El Observatorio Vera C. Rubin, situado en el Cerro Pachón, Región de Coquimbo, comenzó oficialmente la “Investigación del Espacio-Tiempo como Legado para la Posteridad (LSST)”.
Este proyecto científico registrará imágenes del cielo austral durante los próximos diez años, operando en un formato de cámara rápida "time-lapse" ultra amplio y de altísima definición para crear el registro más completo de un Universo en constante cambio.
Con esta iniciativa, financiada por la Fundación Nacional de Ciencias (NSF) y el Departamento de Energía (DOE) de Estados Unidos, Chile consolida su liderazgo internacional en astronomía, al albergar más del 50% de los grandes telescopios ópticos terrestres del planeta.
La instalación destaca por combinar una alta capacidad de recolección de luz con la cámara digital más grande del mundo, un instrumento de 3.200 megapíxeles capaz de capturar una nueva imagen aproximadamente cada 40 segundos.
El objetivo principal de la misión LSST es profundizar en la cosmología y la astrofísica modernas, aportando datos clave sobre la materia oscura, la energía oscura y las leyes fundamentales del cosmos.
Al fotografiar cada punto del cielo unas 800 veces a lo largo de la década, el telescopio generará cerca de diez terabytes de datos por noche y emitirá hasta siete millones de alertas sobre cambios nocturnos fugaces.

Durante su reciente fase de optimización de un mes y medio, el Rubin ya demostró ser una potente máquina de descubrimientos al identificar más de 11.000 asteroides nunca antes vistos, incluyendo 33 objetos cercanos a la Tierra y 380 transneptunianos.
SE VIENE UNA AVALANCHA DE DESCUBRIMIENTOS
A propósito de la puesta en funcionamiento del telescopio, Diario Usach conversó con Sebastián Pérez, astrónomo y académico del Departamento de Física de la Universidad de Santiago.
“Se viene una avalancha de descubrimientos.
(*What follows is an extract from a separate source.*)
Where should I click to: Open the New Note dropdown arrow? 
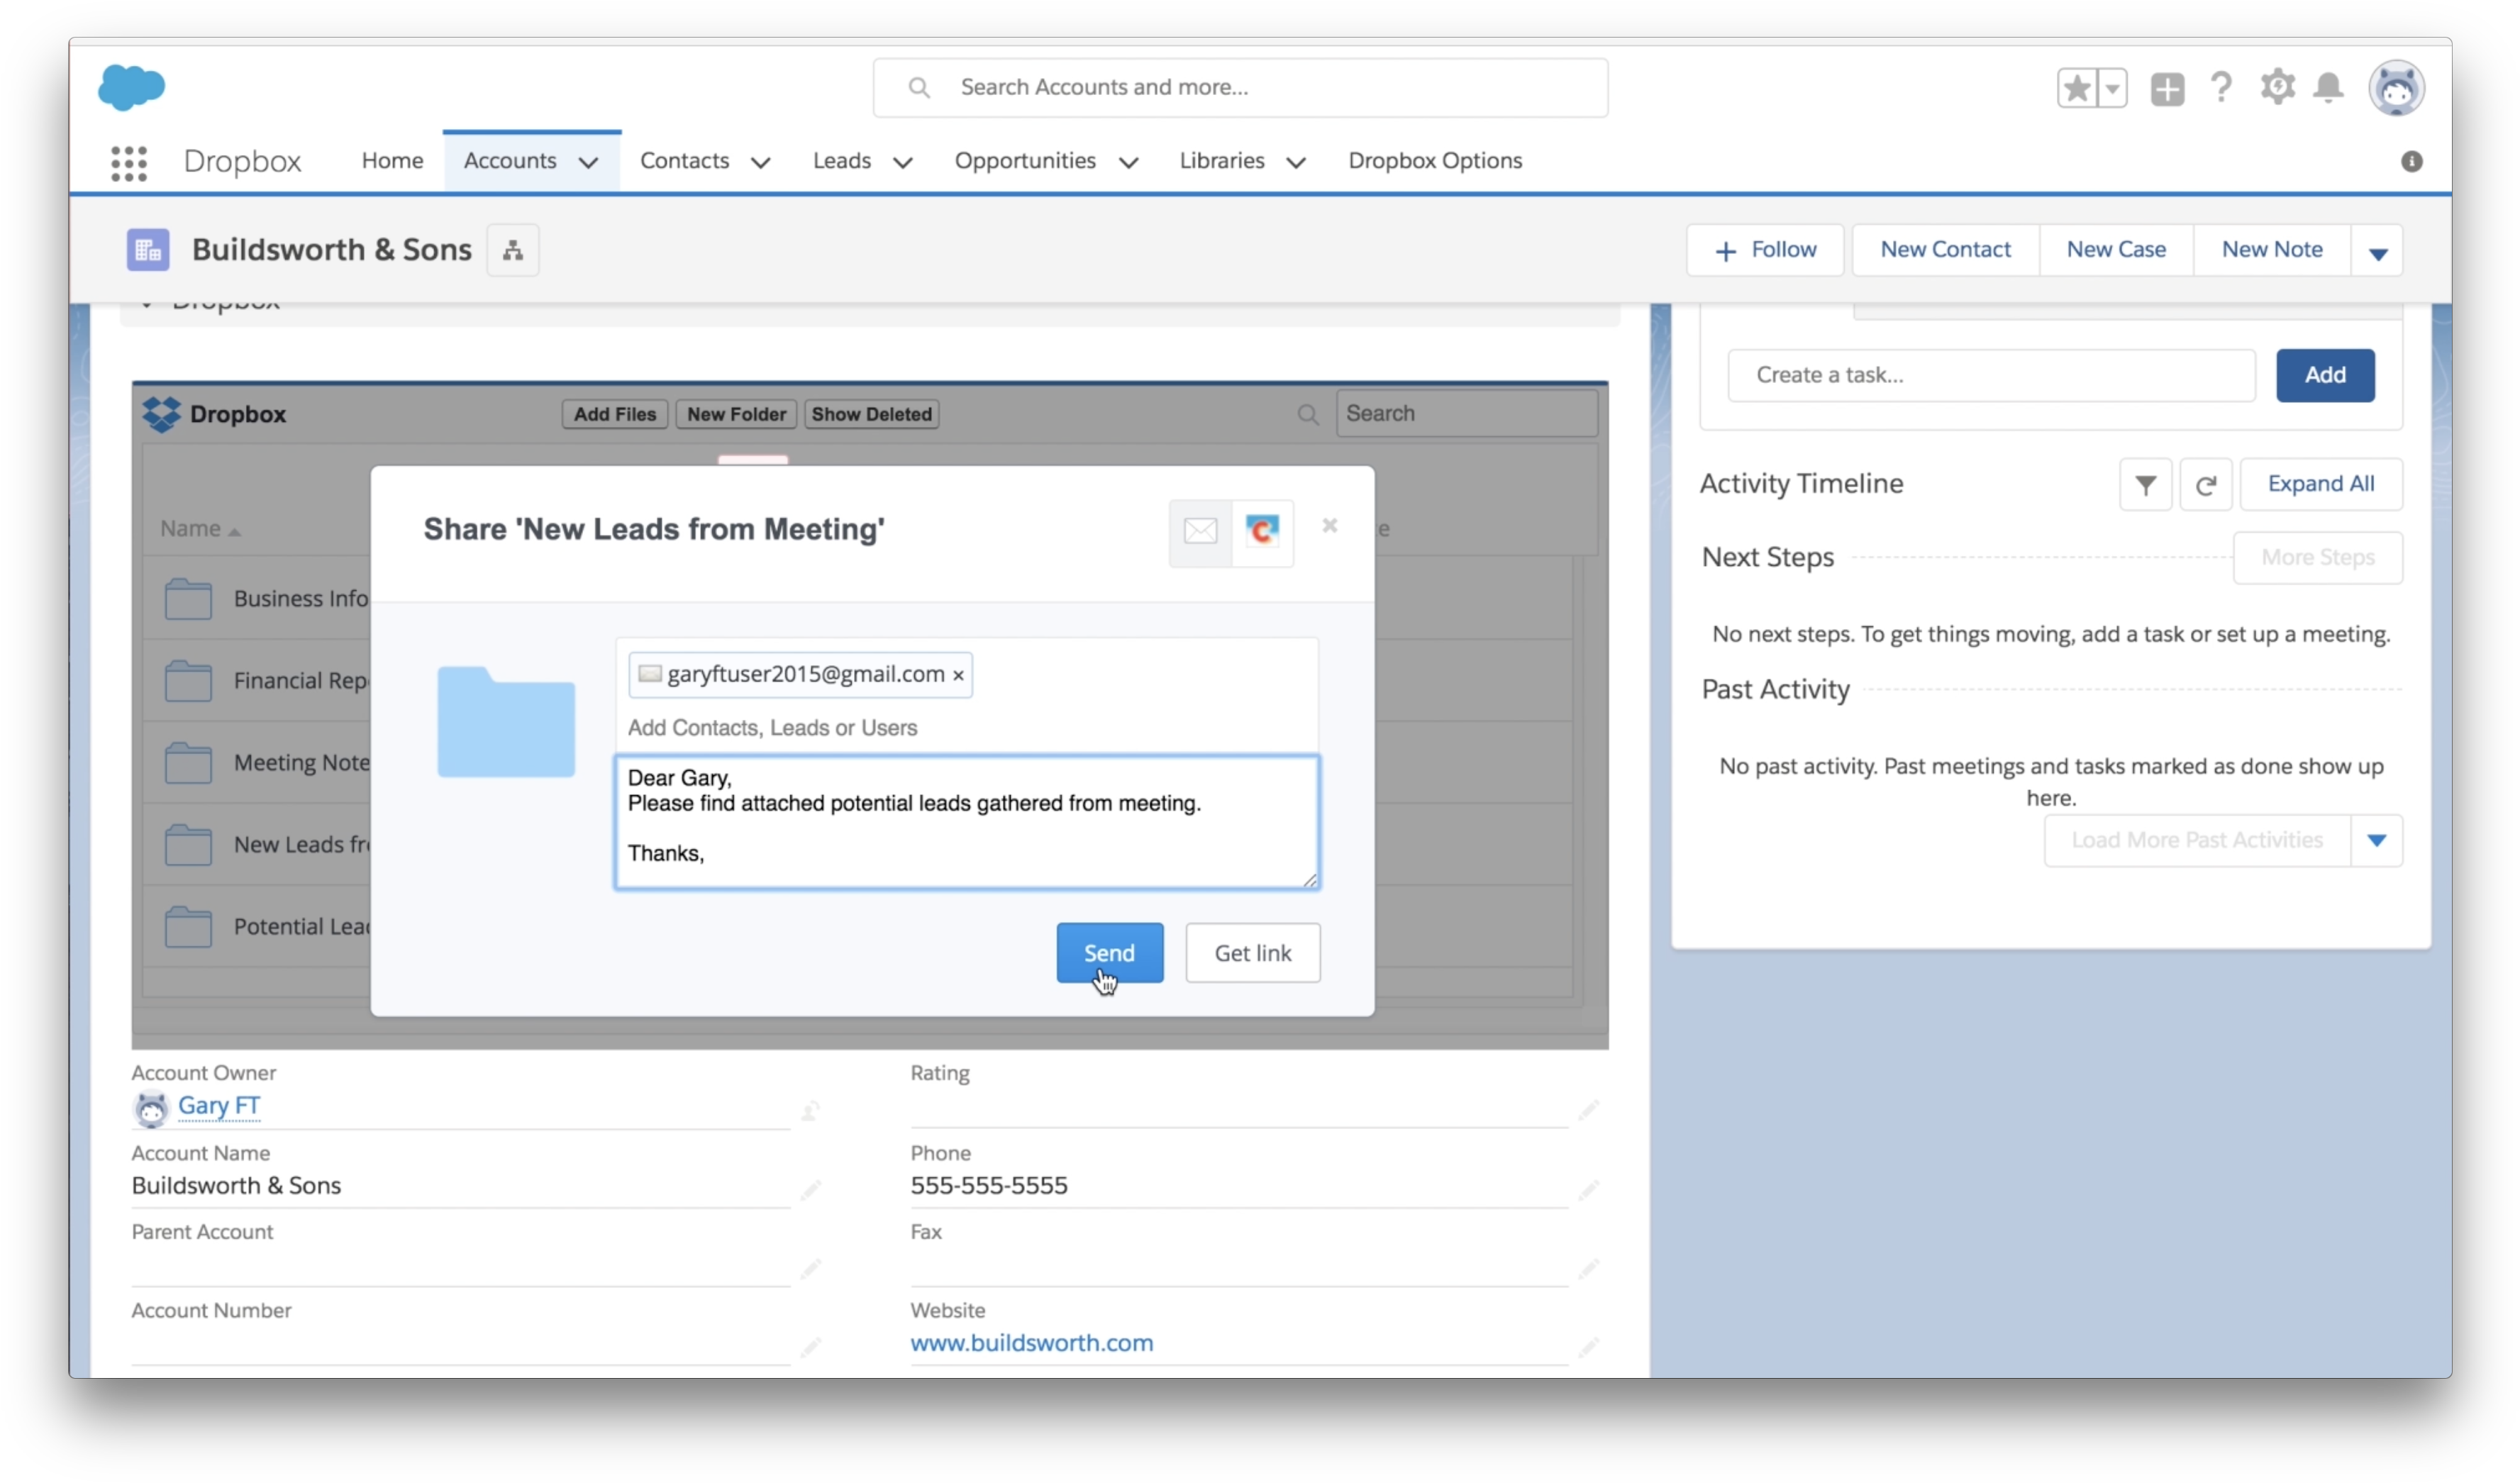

Especialmente en el Sistema Solar. Rubin será particularmente poderoso encontrando objetos pequeños y débiles: asteroides cercanos a la Tierra, objetos transneptunianos (como Plutón), cometas que serían indetectables con otros instrumentos, y quizá también visitantes interestelares como los 3 que hemos recibido en los últimos años”, consigna el astrónomo.
El Vera C. Rubin funciona como un telescopio tipo "survey” o sondeo, especializado en observar grandes áreas del cielo de forma rápida y continua, en lugar de enfocarse en un solo objeto específico.
“Eso permite descubrir todo aquello que cambia: estrellas que varían, explosiones de supernovas, asteroides que se mueven, cometas, objetos lejanos del Sistema Solar e incluso fenómenos raros que quizá todavía no conocemos o no sabemos clasificar bien”, destaca Pérez.
Uno de los objetivos más ambiciosos y prometedores del proyecto LSST es la detección y comprensión del fenómeno de la materia oscura. “La materia oscura no emite luz, pero tiene gravedad. Entonces la forma de “dibujarla” es mirar cómo su gravedad afecta la luz de objetos que están detrás. A esto le llamamos lente gravitacional. En la mayoría de los casos el efecto es sutil: pequeñas deformaciones en la forma aparente de millones y millones de galaxias”, dijo el académico.
“Necesitamos muchas galaxias, imágenes muy profundas y una calidad de datos muy controlada para medir esas distorsiones diminutas: eso lo entregará Rubin”, puntualiza Pérez, quien proyecta que el telescopio “permitirá mapear con mucho detalle la evolución del Universo y así entender mejor las fuerzas que le dan forma. Eso es clave para saber si nuestra idea actual de la cosmología está bien encaminada o si hay física nueva escondida en los datos”.
El telescopio también representa un desafío tremendo para los científicos de nuestro país. “La astronomía moderna ya no consiste sólo en saber apuntar un telescopio; implica manejar volúmenes gigantescos de datos, desarrollar algoritmos, formar personas en ciencia de datos, inteligencia artificial, instrumentación, ingeniería, visualización y educación científica”, relevando la necesidad de adaptación de las universidades y sus mallas de estudio frente a las necesidades reales de la observación espacial", señala el académico.
“Ahí es donde iniciativas como nuestra carrera de Astrofísica con mención en Ciencia de Datos en la Universidad de Santiago adquieren mucho sentido: se busca precisamente responder a este nuevo escenario, formando profesionales que no sólo comprendan el universo, sino que también sepan trabajar con las herramientas computacionales y tecnológicas que hoy hacen posible estudiarlo, finaliza el Astrónomo.